Importa, antes de mais, apreciar se ocorre a invocada oposição de acórdãos, tendo como referência os dois individualizados acórdãos fundamento.

Estando em causa um recurso por oposição de acórdãos interposto em processo instaurado após a entrada em vigor do ETAF de 2002, o seu conhecimento depende da verificação cumulativa dos seguintes requisitos: (a) que se verifique contradição entre o acórdão recorrido e o acórdão fundamento sobre a mesma questão fundamental de direito; (b) que não ocorra a situação de a decisão impugnada estar em sintonia com a jurisprudência mais recentemente consolidada do STA.

E como reiteradamente tem sido explicado pelo Pleno desta Secção, quanto à caracterização da questão fundamental de direito sobre a qual deve existir contradição de julgados devem adoptar-se os seguintes critérios: (i) identidade da questão de direito sobre que recaíram os acórdãos em confronto, o que pressupõe uma identidade substancial das situações fácticas; (ii) que não tenha havido alteração substancial na regulamentação jurídica; (iii) que se tenha perfilhado solução oposta nos arestos em confronto e que essa oposição decorra de decisões expressas.

Vejamos, então, se ocorrem os enunciados requisitos legais, começando pela verificação da existência de contradição entre o acórdão recorrido e o 1º indicado acórdão fundamento (proc. nº 435/12) quanto à questão da forma legal de notificar as pessoas coletivas, sendo que não é objecto de qualquer controvérsia que se está perante uma notificação que devia ser, e foi, realizada por carta registada com aviso de recepção (nº 1 do art.º 38º do CPPT).

Objetivo 1:
As afirmações seguintes estão de acordo com o excerto? Responda a cada uma com sim ou não e cite as palavras exatas do excerto que o decidem.
(a) O conhecimento do recurso por oposição de acórdãos depende da verificação cumulativa de requisitos.
(b) A notificação em causa foi realizada por correio eletrónico.
(c) A identidade da questão de direito pressupõe uma identidade substancial das situações fácticas.
Objetivo 2: Pode editar os registos, do início até à linha com "[x=609, y=250]", inclusive, substituindo "How do I perform" por "How can I do" e mantendo tudo o resto igual? Devolva apenas essas linhas.

Dados de trabalho:
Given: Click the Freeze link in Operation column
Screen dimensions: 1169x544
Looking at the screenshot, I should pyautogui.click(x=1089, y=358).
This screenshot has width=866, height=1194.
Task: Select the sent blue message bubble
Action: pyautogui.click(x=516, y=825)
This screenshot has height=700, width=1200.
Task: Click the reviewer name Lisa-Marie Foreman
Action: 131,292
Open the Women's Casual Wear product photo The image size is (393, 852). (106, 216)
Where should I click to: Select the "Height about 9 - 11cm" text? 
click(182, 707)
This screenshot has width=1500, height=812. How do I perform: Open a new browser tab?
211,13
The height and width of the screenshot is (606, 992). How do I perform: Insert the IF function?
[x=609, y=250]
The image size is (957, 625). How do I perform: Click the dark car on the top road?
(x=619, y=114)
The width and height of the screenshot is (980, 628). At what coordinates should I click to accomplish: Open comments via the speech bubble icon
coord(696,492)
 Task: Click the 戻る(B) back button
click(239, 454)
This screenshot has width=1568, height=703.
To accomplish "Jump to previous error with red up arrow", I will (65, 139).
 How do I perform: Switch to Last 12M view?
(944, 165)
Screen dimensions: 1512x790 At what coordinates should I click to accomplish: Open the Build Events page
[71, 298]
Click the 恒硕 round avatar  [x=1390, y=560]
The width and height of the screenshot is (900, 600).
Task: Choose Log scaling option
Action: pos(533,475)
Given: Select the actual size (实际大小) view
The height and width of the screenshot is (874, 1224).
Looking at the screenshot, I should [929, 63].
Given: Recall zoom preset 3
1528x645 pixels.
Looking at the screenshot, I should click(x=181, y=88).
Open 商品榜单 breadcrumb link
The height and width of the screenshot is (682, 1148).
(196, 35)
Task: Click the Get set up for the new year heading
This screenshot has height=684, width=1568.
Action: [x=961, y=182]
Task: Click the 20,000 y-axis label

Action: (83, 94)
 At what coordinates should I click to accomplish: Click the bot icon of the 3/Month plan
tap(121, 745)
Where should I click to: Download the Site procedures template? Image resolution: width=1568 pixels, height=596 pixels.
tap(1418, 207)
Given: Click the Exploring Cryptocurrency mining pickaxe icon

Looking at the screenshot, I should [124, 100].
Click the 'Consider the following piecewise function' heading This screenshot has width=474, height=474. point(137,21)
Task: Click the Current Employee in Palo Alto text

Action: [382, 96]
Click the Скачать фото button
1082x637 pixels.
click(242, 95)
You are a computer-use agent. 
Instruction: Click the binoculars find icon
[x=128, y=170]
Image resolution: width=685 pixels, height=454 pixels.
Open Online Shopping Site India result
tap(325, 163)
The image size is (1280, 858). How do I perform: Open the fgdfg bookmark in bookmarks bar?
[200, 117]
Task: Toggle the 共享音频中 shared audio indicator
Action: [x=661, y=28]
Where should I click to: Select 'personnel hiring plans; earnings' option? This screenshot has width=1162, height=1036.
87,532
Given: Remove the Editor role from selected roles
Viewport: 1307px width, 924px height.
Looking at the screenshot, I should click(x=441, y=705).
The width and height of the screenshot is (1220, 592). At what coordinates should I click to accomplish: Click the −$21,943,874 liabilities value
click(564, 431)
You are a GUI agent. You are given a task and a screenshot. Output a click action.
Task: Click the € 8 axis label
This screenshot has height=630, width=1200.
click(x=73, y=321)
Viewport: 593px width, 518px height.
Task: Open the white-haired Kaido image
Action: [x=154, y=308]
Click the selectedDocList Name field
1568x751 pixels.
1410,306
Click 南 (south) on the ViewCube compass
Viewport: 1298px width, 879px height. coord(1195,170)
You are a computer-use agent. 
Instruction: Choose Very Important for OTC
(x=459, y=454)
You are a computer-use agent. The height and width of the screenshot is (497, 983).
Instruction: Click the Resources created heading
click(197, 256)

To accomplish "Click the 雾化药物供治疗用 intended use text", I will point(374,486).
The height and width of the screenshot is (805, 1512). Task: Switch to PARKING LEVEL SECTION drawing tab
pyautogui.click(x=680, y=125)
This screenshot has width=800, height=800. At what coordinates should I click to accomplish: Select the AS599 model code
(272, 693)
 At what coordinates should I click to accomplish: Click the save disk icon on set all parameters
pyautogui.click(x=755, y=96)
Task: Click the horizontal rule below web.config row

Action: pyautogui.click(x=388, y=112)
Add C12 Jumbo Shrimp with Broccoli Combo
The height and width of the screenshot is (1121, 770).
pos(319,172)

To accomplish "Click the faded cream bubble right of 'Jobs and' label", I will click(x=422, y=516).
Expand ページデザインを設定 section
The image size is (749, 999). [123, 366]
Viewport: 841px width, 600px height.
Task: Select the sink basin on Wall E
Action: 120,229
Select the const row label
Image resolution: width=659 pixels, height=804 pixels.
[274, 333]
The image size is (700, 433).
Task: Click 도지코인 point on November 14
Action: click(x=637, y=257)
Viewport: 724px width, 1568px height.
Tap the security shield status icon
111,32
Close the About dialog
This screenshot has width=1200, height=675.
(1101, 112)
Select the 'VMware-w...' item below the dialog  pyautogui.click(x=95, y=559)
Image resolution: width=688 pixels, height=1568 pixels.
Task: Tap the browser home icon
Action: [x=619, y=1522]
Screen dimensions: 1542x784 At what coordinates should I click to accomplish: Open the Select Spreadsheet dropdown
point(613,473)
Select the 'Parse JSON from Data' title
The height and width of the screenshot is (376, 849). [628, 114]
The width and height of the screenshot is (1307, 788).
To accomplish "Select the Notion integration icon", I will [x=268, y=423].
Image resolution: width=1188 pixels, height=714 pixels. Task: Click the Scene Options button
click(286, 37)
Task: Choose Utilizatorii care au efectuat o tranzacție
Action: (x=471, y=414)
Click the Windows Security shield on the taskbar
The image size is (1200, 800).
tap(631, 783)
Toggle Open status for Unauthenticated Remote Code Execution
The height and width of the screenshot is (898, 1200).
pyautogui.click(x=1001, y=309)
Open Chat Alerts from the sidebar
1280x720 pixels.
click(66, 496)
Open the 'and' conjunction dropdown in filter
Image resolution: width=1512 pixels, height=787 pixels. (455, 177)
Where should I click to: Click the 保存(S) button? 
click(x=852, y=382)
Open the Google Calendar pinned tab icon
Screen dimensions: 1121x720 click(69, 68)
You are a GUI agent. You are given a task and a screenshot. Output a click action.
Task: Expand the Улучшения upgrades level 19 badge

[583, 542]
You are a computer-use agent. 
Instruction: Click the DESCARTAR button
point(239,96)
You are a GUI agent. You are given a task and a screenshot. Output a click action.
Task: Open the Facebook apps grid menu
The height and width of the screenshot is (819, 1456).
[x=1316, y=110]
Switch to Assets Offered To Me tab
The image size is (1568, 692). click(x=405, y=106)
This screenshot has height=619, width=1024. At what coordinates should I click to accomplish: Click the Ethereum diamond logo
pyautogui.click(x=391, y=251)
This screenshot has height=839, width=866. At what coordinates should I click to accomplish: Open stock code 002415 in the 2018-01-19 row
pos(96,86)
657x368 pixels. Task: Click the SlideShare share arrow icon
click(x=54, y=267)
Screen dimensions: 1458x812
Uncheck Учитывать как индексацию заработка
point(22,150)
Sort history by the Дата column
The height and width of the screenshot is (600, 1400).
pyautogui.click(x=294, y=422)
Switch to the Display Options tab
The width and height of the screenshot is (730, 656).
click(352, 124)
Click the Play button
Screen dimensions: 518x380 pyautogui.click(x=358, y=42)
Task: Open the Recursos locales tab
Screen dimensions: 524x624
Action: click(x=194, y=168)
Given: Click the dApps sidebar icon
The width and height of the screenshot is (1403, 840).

Resultado 1:
(a) Sim: "o seu conhecimento depende da verificação cumulativa dos seguintes requisitos".
(b) Não: "realizada por carta registada com aviso de recepção".
(c) Sim: "o que pressupõe uma identidade substancial das situações fácticas".

Resultado 2:
Given: Click the Freeze link in Operation column
Screen dimensions: 1169x544
Looking at the screenshot, I should pyautogui.click(x=1089, y=358).
This screenshot has width=866, height=1194.
Task: Select the sent blue message bubble
Action: pyautogui.click(x=516, y=825)
This screenshot has height=700, width=1200.
Task: Click the reviewer name Lisa-Marie Foreman
Action: 131,292
Open the Women's Casual Wear product photo The image size is (393, 852). (106, 216)
Where should I click to: Select the "Height about 9 - 11cm" text? 
click(182, 707)
This screenshot has width=1500, height=812. How can I do: Open a new browser tab?
211,13
The height and width of the screenshot is (606, 992). How can I do: Insert the IF function?
[x=609, y=250]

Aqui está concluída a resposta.